Shopping intentions for Cyber Monday are the highest they have been in three years, with roughly 18 percent of consumers planning to continue the Thanksgiving shopping weekend. And of those U.S. adults who shopped through Friday, and bought consumer electronics, more than half did so online (55 percent).
This represents a 10-percentage point increase over last year’s online shopping statistics and sets a new record, according to interim results from the Consumer Electronics Association’s (CEA) annual Black Friday Survey.
“Consumers appear to have responded to retailers’ strong push to get them in the stores and online early this year,” Shawn DuBravac, CEA’s chief economist and senior director of research, said in a statement. “The dust is still settling, but early indications point to a weekend of record-breaking online sales and a healthy appetite for key tech products.”
Among the 35 percent who bought a consumer electronics (CE) product through the weekend, more than any other CE device, they purchased tablets (29 percent), as predicted by the organization’s Pre-Black Friday Survey.
Headphones (24 percent), video game hardware (21 percent), smartphones (19 percent) and laptop/notebook computers (17 percent) were the next most commonly purchased CE products during the first two days of the holiday weekend.
Once again, tech was second only to clothes as the most popular item purchased on this weekend, with toys rounding out the top three. Through Friday, 66 percent of those shopping purchased clothing, 35 percent bought electronics and 32 percent bought toys.
CEA predicts 126 million U.S. adults will have shopped through the Monday of the 2013 Thanksgiving weekend, though the report noted these are just preliminary figures culled from a survey of 622 adults age 18 or older living in the United States.
According to recent surveys by RetailMeNot, a digital coupon provider, and The Omnibus Company, nearly 9 in 10 (86 percent) working consumers plan to spend at least some time shopping or browsing online for gifts during work hours this Cyber Monday.

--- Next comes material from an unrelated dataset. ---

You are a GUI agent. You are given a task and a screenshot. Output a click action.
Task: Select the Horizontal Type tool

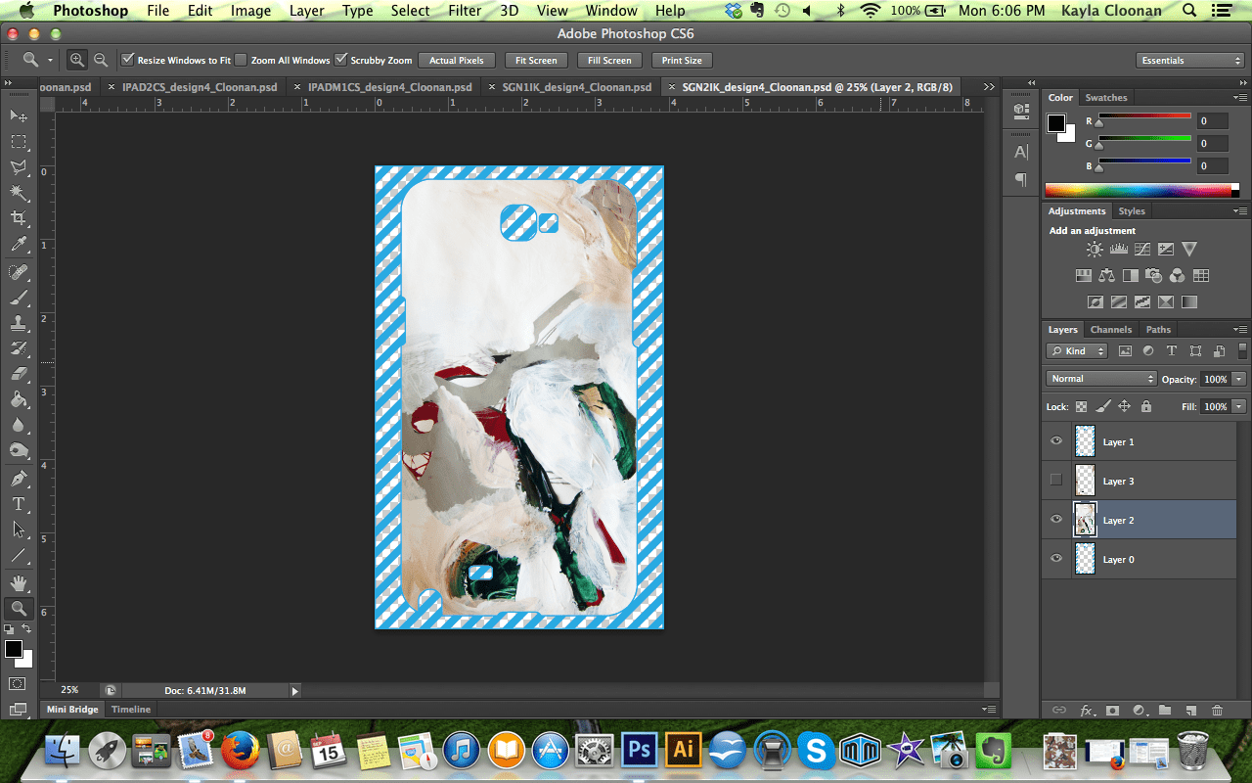click(18, 504)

The survey found that 25 percent of working Americans plan to actually spend 4 hours or more shopping online for gifts during work hours that day, and nearly one in four (24 percent) winter holiday gift givers plan to do more online shopping for gifts this year than they did last year.
According to the survey, the top categories typically purchased on Cyber Monday are electronics (62 percent), entertainment (59 percent) and apparel (51 percent).
Nearly half (46 percent) of winter holiday gift givers surveyed are likely to use a mobile device when shopping for the holiday season this year, and males are more likely than females (52 percent versus 40 percent) to use a mobile device when shopping this winter holiday season.